Project Summary/Abstract
Young people transitioning from the foster care system have elevated risk for a range of mental health diagnoses that
for many are exacerbated by psychosocial coping difficulties, sparse support networks, and service disengagement. This
population is less prepared to cope with mental health challenges and more likely to have negative perspectives on help-
seeking, increasing the risk of unmet treatment needs as service use rapidly declines following the exit from foster care.

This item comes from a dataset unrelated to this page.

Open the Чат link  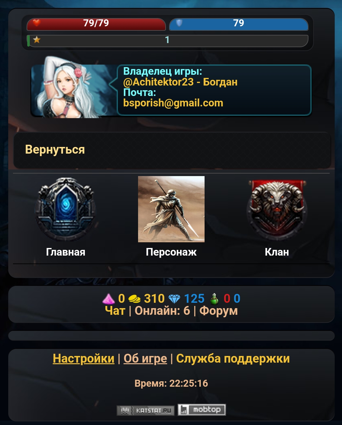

Our long-term goal is to deploy a scalable secondary prevention program that leverages existing foster youth transition
services to improve mental health functioning and service use before and after exiting foster care. Our short-term
objective is to remotely test a transdiagnostic group intervention called Stronger Youth Networks and Coping (SYNC) that
targets cognitive schemas influencing stress responses, including mental health help-seeking and service engagement,
among foster youth with behavioral health risk. SYNC aims to increase youth capacity to appraise stress and regulate
emotional responses, to flexibly select adaptive coping strategies, and to promote informal and formal help-seeking as
an effective coping strategy. SYNC results from intervention development to design a novel program using evidence-
based cognitive change methods, including adapting the Coping Effectiveness Training (CET) curriculum for foster youth.

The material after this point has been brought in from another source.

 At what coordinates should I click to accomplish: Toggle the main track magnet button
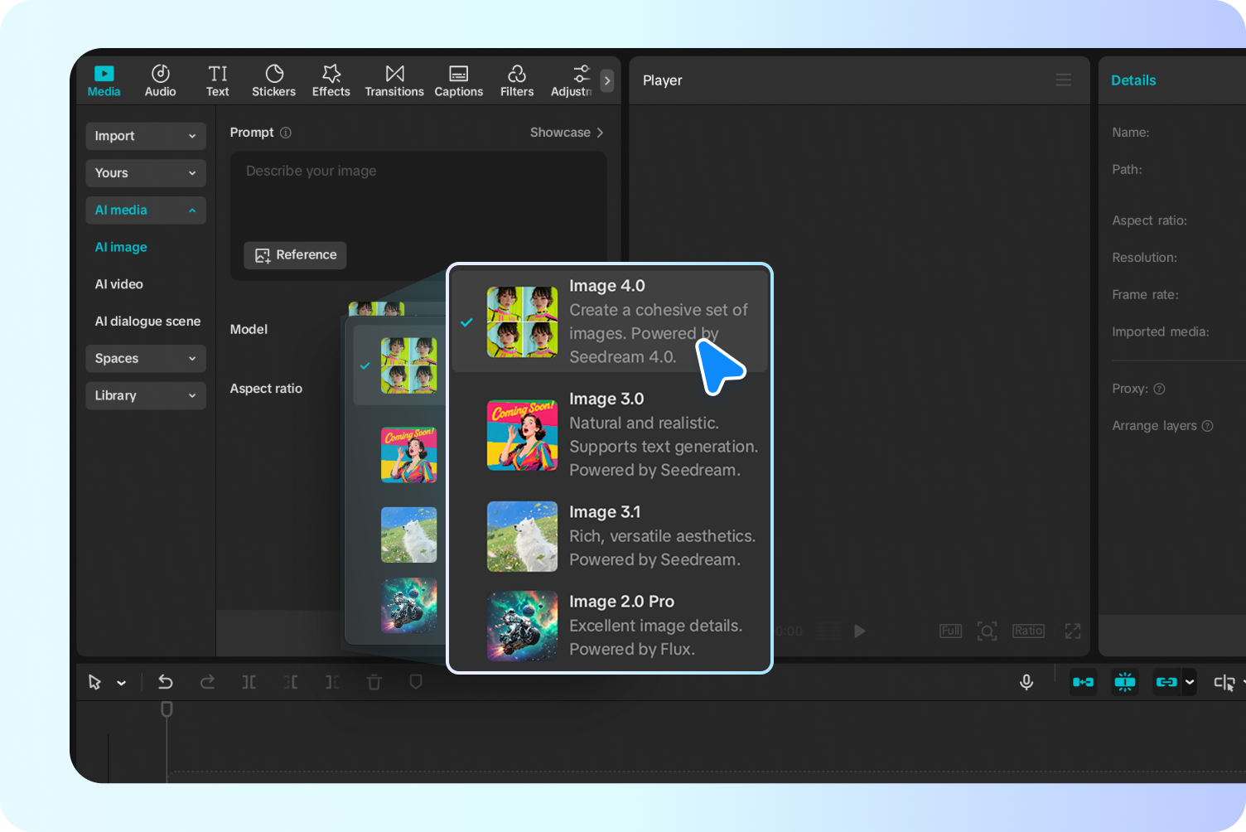(x=1083, y=682)
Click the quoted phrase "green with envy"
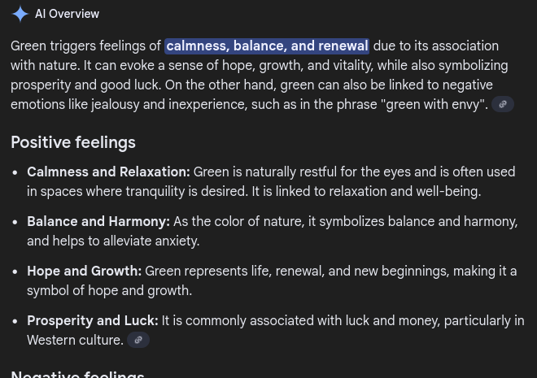 pyautogui.click(x=433, y=105)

SYNC is designed for delivery by service providers in federally-funded Independent Living Programs (ILPs) accessed by
most foster youth in the US. Initial feedback from foster youth, service providers, and our advisory panel confirmed the
acceptability of SYNC curriculum topics (e.g., stress and coping, navigating services) and program strategy (e.g., groups
co-facilitated by “near-peer” young adults with foster care and mental health care experience). The proposed aims will
establish whether the 10-module program engages the targeted proximal mechanisms with a signal of efficacy on
clinically-relevant outcomes, and whether a fully-powered RCT of SYNC is feasible in the intended service context. Our
first specific aim is to refine our SYNC curriculum and training materials, prior to testing SYNC in a remote single-arm trial
with two cohorts of 8-10 Oregon foster youth aged 16-20 (N=16). Our second aim is to conduct a remote two-arm
individually-randomized group treatment trial with Oregon foster youth aged 16-20 with indicated behavioral health risk
(N=80) to examine: (a) intervention group change on proximal mechanisms of coping self-efficacy and help-seeking
attitudes, compared to services-as-usual at post-intervention and 6-month follow-up: and (b) association between the
mechanisms and targeted outcomes, including emotional regulation, coping behaviors, mental health service use, and
symptoms of depression, anxiety, and PTSD. Our third aim is to refine and standardize the intervention and research
protocol for an effectiveness trial, including confirming transferability with national stakeholders. The demonstration of
target engagement with initial evidence of efficacy, plus standardized intervention materials and a feasible research
protocol, will prepare us for an effectiveness trial (R01) of a model that is expected to be widely transferable for
implementation across the country, and one that can ultimately be adapted for other youth service settings (e.g.,
juvenile justice) and subgroups (e.g., LGBTQ, youth of color), expanding long-term public health impact.